[[ RECORDED INFORMATION, beginning ]]
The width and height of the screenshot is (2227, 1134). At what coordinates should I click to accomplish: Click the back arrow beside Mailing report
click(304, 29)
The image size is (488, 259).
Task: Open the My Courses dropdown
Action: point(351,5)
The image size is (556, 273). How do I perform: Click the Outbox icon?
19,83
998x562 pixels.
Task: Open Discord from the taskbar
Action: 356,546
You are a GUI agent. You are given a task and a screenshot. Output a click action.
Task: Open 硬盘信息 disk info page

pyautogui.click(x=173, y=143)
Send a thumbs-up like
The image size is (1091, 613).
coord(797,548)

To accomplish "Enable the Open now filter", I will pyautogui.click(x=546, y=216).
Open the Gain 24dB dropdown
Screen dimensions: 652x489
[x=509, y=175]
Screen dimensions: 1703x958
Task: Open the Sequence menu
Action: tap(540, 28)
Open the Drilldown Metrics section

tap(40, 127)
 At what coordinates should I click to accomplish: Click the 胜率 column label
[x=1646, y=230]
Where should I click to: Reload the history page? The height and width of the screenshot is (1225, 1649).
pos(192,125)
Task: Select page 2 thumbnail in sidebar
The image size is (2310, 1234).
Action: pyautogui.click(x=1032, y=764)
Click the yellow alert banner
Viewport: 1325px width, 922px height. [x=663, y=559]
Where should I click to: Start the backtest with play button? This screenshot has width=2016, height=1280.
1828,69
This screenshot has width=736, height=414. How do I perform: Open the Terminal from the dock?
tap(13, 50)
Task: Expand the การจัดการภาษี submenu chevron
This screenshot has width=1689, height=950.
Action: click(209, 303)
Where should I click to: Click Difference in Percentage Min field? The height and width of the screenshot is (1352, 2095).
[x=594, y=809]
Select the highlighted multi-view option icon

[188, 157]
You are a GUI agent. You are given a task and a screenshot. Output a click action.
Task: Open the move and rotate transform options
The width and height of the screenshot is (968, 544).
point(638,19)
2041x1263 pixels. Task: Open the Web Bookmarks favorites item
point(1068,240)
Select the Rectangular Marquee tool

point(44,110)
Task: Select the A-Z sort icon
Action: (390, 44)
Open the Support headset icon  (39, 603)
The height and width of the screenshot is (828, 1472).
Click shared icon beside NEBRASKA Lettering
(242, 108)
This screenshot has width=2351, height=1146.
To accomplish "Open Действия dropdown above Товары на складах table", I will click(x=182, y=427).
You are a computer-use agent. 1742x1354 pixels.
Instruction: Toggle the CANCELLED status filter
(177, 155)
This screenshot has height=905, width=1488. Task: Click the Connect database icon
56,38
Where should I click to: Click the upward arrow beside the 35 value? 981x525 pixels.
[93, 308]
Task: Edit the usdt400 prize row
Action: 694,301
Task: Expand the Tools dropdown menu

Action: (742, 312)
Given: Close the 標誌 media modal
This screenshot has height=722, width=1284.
[[ RECORDED INFORMATION, end ]]
**PROMPT**
Quote all the records exactly, please, leaving none out.

**REPLY**
The width and height of the screenshot is (2227, 1134). At what coordinates should I click to accomplish: Click the back arrow beside Mailing report
click(304, 29)
The image size is (488, 259).
Task: Open the My Courses dropdown
Action: point(351,5)
The image size is (556, 273). How do I perform: Click the Outbox icon?
19,83
998x562 pixels.
Task: Open Discord from the taskbar
Action: 356,546
You are a GUI agent. You are given a task and a screenshot. Output a click action.
Task: Open 硬盘信息 disk info page

pyautogui.click(x=173, y=143)
Send a thumbs-up like
The image size is (1091, 613).
coord(797,548)

To accomplish "Enable the Open now filter", I will pyautogui.click(x=546, y=216).
Open the Gain 24dB dropdown
Screen dimensions: 652x489
[x=509, y=175]
Screen dimensions: 1703x958
Task: Open the Sequence menu
Action: tap(540, 28)
Open the Drilldown Metrics section

tap(40, 127)
 At what coordinates should I click to accomplish: Click the 胜率 column label
[x=1646, y=230]
Where should I click to: Reload the history page? The height and width of the screenshot is (1225, 1649).
pos(192,125)
Task: Select page 2 thumbnail in sidebar
The image size is (2310, 1234).
Action: pyautogui.click(x=1032, y=764)
Click the yellow alert banner
Viewport: 1325px width, 922px height. [x=663, y=559]
Where should I click to: Start the backtest with play button? This screenshot has width=2016, height=1280.
1828,69
This screenshot has width=736, height=414. How do I perform: Open the Terminal from the dock?
tap(13, 50)
Task: Expand the การจัดการภาษี submenu chevron
This screenshot has width=1689, height=950.
Action: click(209, 303)
Where should I click to: Click Difference in Percentage Min field? The height and width of the screenshot is (1352, 2095).
[x=594, y=809]
Select the highlighted multi-view option icon

[188, 157]
You are a GUI agent. You are given a task and a screenshot. Output a click action.
Task: Open the move and rotate transform options
The width and height of the screenshot is (968, 544).
point(638,19)
2041x1263 pixels. Task: Open the Web Bookmarks favorites item
point(1068,240)
Select the Rectangular Marquee tool

point(44,110)
Task: Select the A-Z sort icon
Action: (390, 44)
Open the Support headset icon  (39, 603)
The height and width of the screenshot is (828, 1472).
Click shared icon beside NEBRASKA Lettering
(242, 108)
This screenshot has width=2351, height=1146.
To accomplish "Open Действия dropdown above Товары на складах table", I will click(x=182, y=427).
You are a computer-use agent. 1742x1354 pixels.
Instruction: Toggle the CANCELLED status filter
(177, 155)
This screenshot has height=905, width=1488. Task: Click the Connect database icon
56,38
Where should I click to: Click the upward arrow beside the 35 value? 981x525 pixels.
[93, 308]
Task: Edit the usdt400 prize row
Action: 694,301
Task: Expand the Tools dropdown menu

Action: (742, 312)
Given: Close the 標誌 media modal
This screenshot has height=722, width=1284.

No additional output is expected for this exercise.